Fig. 3 Cyclic voltammograms recorded at 10 mV s⁻¹ in 0.1 M NaOH for mono-, bi- and trimetallic oxides showing the 1st cycle prior to the OER.

Fig. 4 SEM images of FeCoNiO_xH_y electrodeposited onto an Au electrode (a), (b) before and (c), (d) after OER.

However this material is unlikely to be the active species involved in the OER as reported previously for electrodeposited Co(OH)₂.³⁵ Once Co(OH)₂ is oxidised the composition changes to Co₃O₄ prior to the OER and then formation of Co(IV) occurs which is responsible for oxygen evolution.³⁷ Therefore the sample was also imaged (Fig. 4c and d) after several potential cycles into the OER region over the range shown in Fig. 2. An interesting effect occurred whereby the surface loses its layered type structure and is replaced with a fractured surface containing isolated islands comprised of nodule like nanomaterials. EDX mapping of the reconstructed surface shows a highly even distribution of Fe, Co, Ni and O throughout the material without any evidence of phase segregation (Fig. 5 and S5†).

Fig. 5 SEM-EDX maps of FeCoNiO_xH_y electrodeposited onto an Au electrode (a) before and (b) after OER.

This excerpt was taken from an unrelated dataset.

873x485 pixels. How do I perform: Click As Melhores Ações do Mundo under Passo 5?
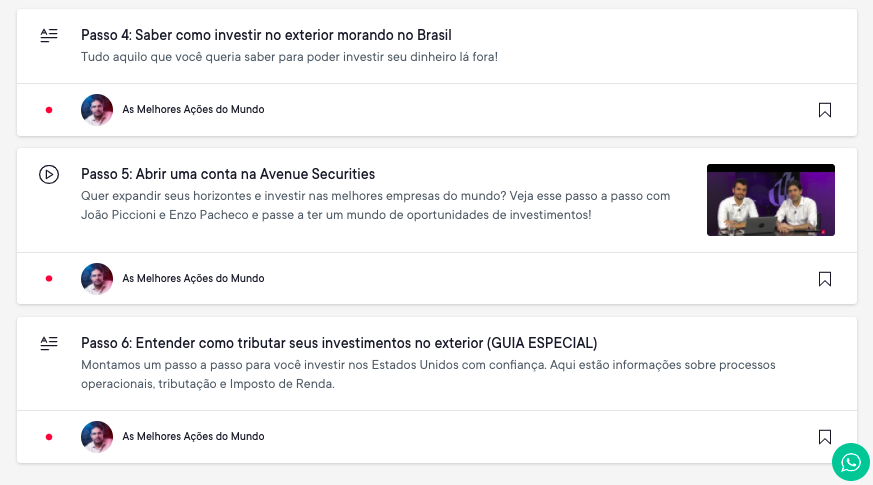(193, 279)
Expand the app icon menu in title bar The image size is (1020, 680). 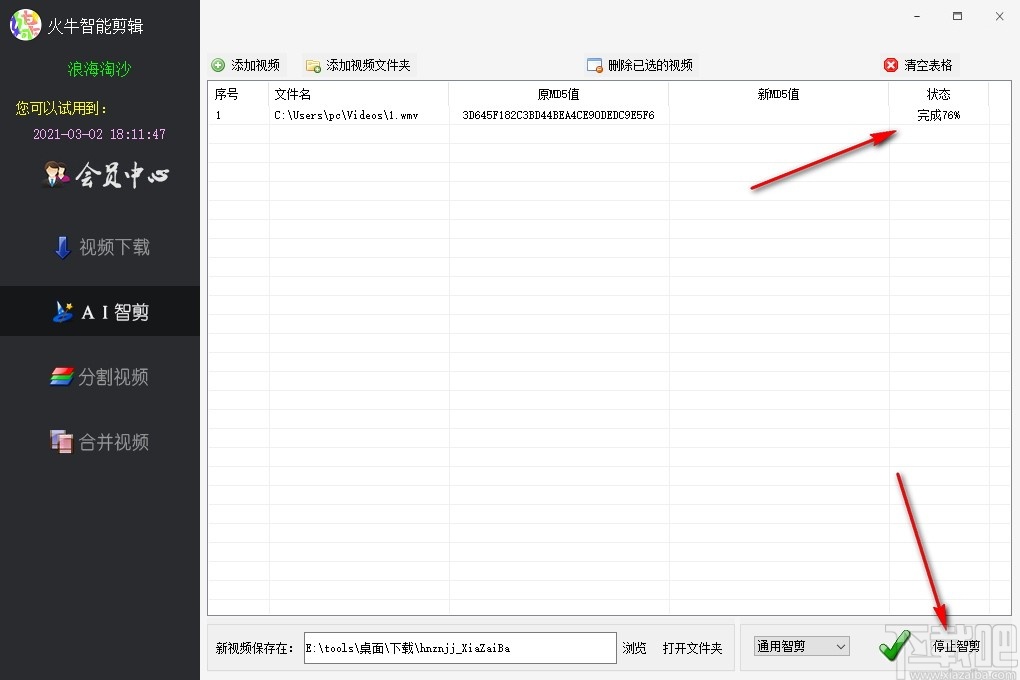click(x=24, y=24)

This is generally difficult to achieve with more conventional approaches such as thermal decomposition and coprecipitation.²² There is also clear exposure of the supporting gold electrode (Fig. 5) which in principle should be beneficial for oxygen evolution given the significant impact it has on the activity of cobalt oxide catalysts.^7,35,37,38 The thickness of the as-deposited sample is 75 μm which decreased slightly after the OER to 67 μm (Fig. S6†).

The composition also changed compared to the as-deposited material and was determined to be Fe₃₀Co₃₀Ni₄₀O_xH_y by SEM-EDX (Fig. S5†) and Fe₃₀Co₃₅Ni₃₅O_xH_y by XPS (Fig. 6) indicating a slight enrichment of Fe and Ni compared to the as-deposited material. Taking the Co 2p core level spectrum the binding energy of Co 2p_3/2 (Fig. 6b) before the OER conversion process is 780.1 eV with a clear satellite peak at higher energy which indicates the presence of Co(OH)₂.³⁵ After the OER reaction the satellite peak is diminished, which indicates the formation of Co₃O₄ at the surface. For Ni, the Ni 2p_3/2 peak at a binding energy of 855.1 eV (Fig. 6c) is indicative of Ni²⁺ species and is consistent with the formation of NiO and Ni(OH)₂.³⁹ For Fe the Fe 2p_3/2 peak at a binding energy of 710.8 eV (Fig. 6d) is indicative of Fe₂O₃ which is consistent before and after the OER reaction. It has been reported previously²⁹ that electrochemically reduced iron nitrate initially forms Fe(OH)₂ but then converts readily to Fe₂O₃ which is consistent here with the as deposited material.⁴⁰ The O 1s spectrum (Fig. 6e) before the OER can be deconvoluted into two components indicating a mixture of hydroxide (higher binding energy) and oxide states (lower binding energy). However, after the OER only one broad component is observable indicating the majority of the sample comprises of metal hydroxides⁴¹ or oxygen defects. Also shown in Fig. 6f shows the Au 4f core level spectra showing binding energies of 84.9 eV and 88.5 eV for Au 4f_5/2 and 4f_7/2, respectively which can be assigned to metallic Au⁰ of the underlying electrode.⁴² The binding energy values shift by 2 eV indicating the formation of an oxidised surface⁴³ after the OER reaction. The composition of the catalyst before and after the OER was also analysed by laser ablation inductively coupled plasma mass spectrometry and found to change from Fe₂₄Co₄₄Ni₃₂O_xH_y to Fe₂₈Co₃₈Ni₃₄O_xH_y which is consistent with the EDX and XPS results.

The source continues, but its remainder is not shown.